How many would it be if the Bulls had been healthy?
Though the Bulls didn’t land their prime targets of James and Dwyane Wade, they signed Boozer and a strong reserve core that has been fine tuned from year to year.
The result was a team that could compete for a title if it were healthy. It basically never has been.
In 2010-11, when Boozer, Deng, Rose and Joakim Noah played together the Bulls were 24-5.
In 2011-12 when that foursome played together, the Bulls were 25-4. Combined, the Bulls are 50-9 since the summer of 2010 when that core is together.
Obviously, last season they never played together with Rose out all season recovering from his knee surgery.
It’s obvious you can only go so far with a core group. And given this group of Bulls players has missed so much time, you have to make a decision. You can’t keep continuing to ride them if they are going to break down or not succeed.
Which is what the players understand as well.
It’s not about contract extensions or raises or promises.

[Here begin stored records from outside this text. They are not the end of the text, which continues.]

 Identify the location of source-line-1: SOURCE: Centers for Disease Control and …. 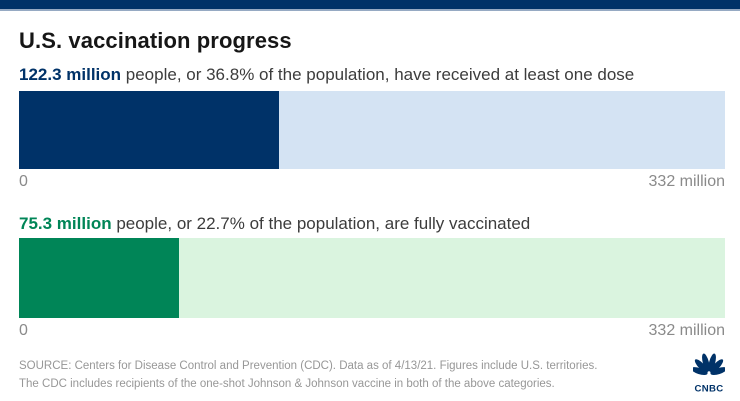
(308, 366).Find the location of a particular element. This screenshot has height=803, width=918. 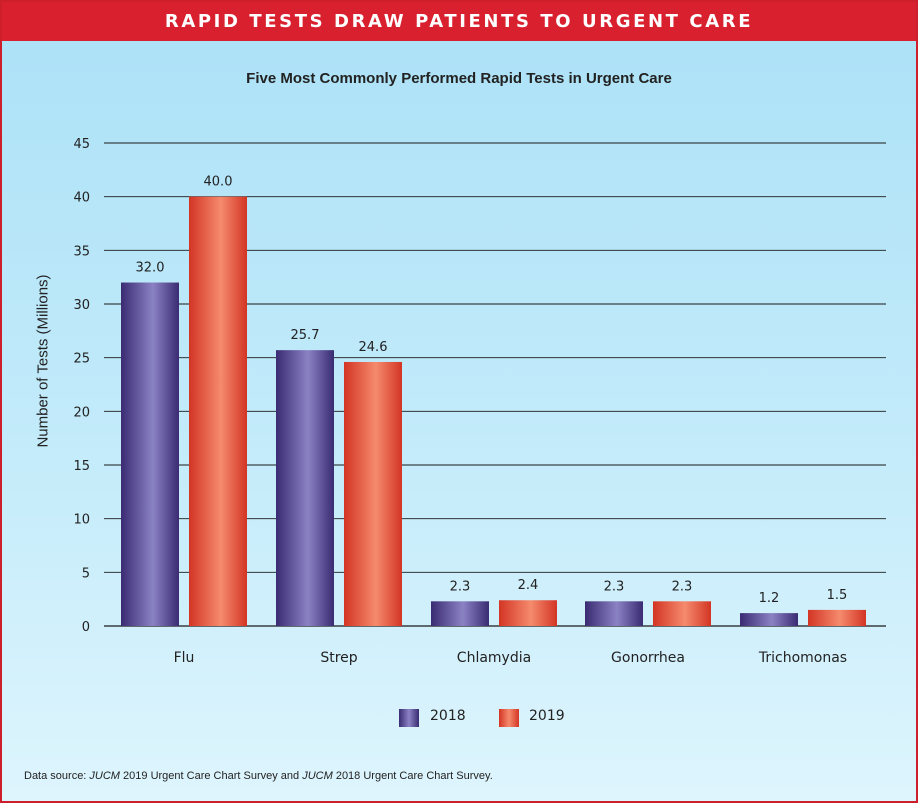

source-suffix: 2018 Urgent Care Chart Survey. is located at coordinates (412, 776).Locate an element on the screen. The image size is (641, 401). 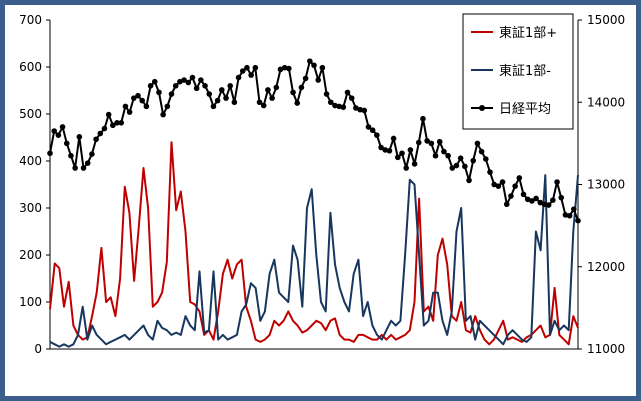
left-tick-label: 0 is located at coordinates (38, 349).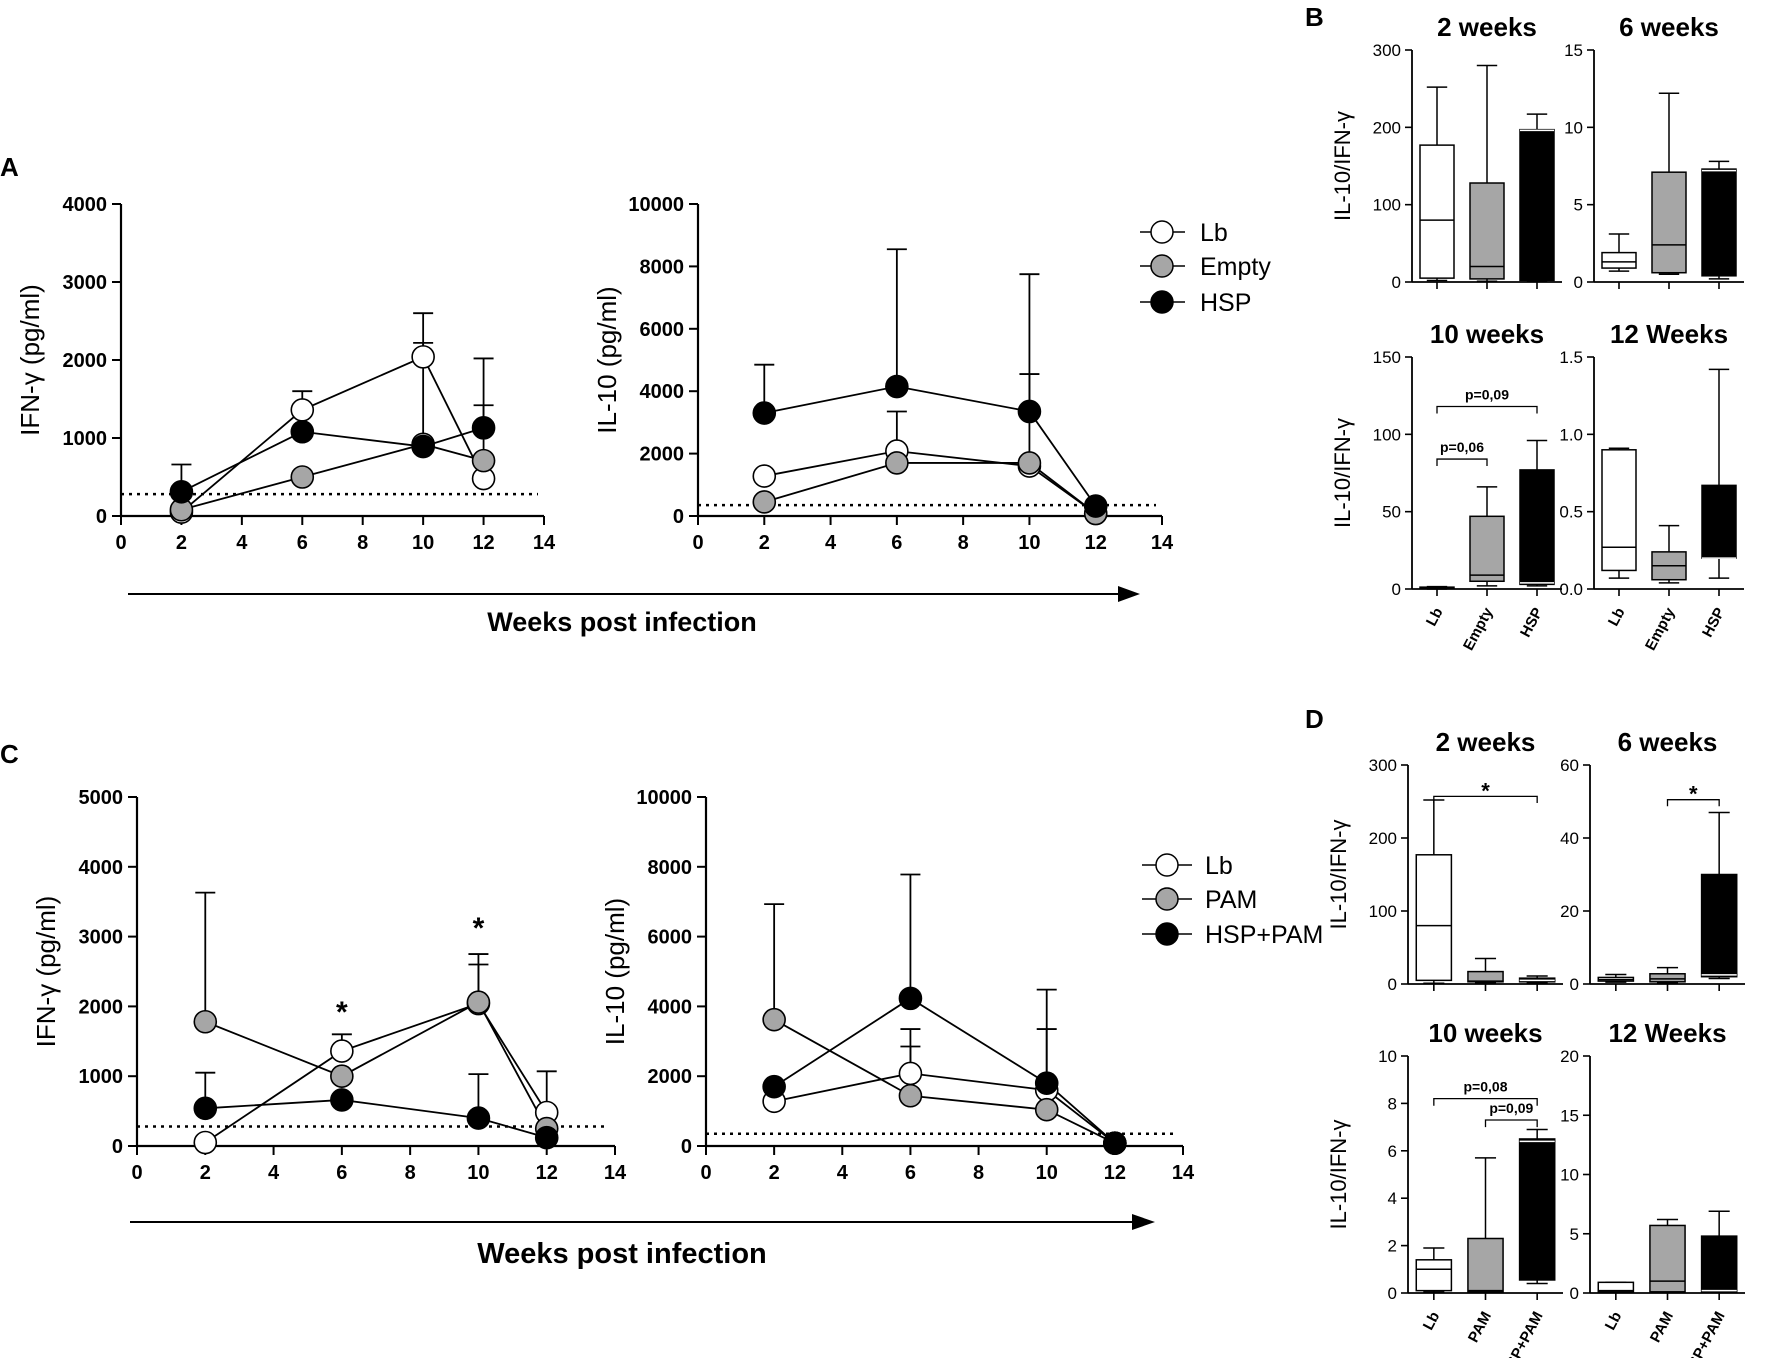 The width and height of the screenshot is (1772, 1358). What do you see at coordinates (1571, 358) in the screenshot?
I see `y-tick-label: 1.5` at bounding box center [1571, 358].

It’s about proving you can be the team you were constructed to be in 2010.
This is perhaps what the Bulls players understand best and what could be a driving force mostly left unsaid.
They believed in 2010 despite outside doubts they could compete with Miami or anyone else. They’ve mostly proven it playing the Heat even the last three years. But the Miami stars, notably James, have been healthy, and the Heat has won the two playoff series with the Bulls.
So it seems appropriate now given the contract uncertainties to come to give these players one more shot at them. If they cannot do it now they’d probably agree it’s time to make some changes.
At the opening of camp last week, Thibodeau was asked directly if this was the last run for this group.
“You go into every season with the approach of not looking ahead to next year or looking behind,” deflected Thibodeau in his moment to moment approach. “It’s a challenge to us all to lock into this year and be ready. For Derrick, it’s the ACL, for Luol it’s free agency. For Carlos, it’s something else. We have to eliminate all that stuff. Our concentration has to be on what is in front of us.”
But the players perhaps understand best and the sense you get from these first few days of training camp is they are embracing that challenge in almost a sort of dare. They want to show they can do it, somewhat like the challenges that Michael Jordan routinely took on as his own motivational tool. It helped drive Jordan, and it could help drive this Bulls team.
“I’ve been waiting for this for a long time,” said Noah. “Especially with Derrick coming back and the team we have we feel like we can do it. Everyone in the whole city, there’s a feel about this season that it could be something special. I think this is our year we get over that hump.”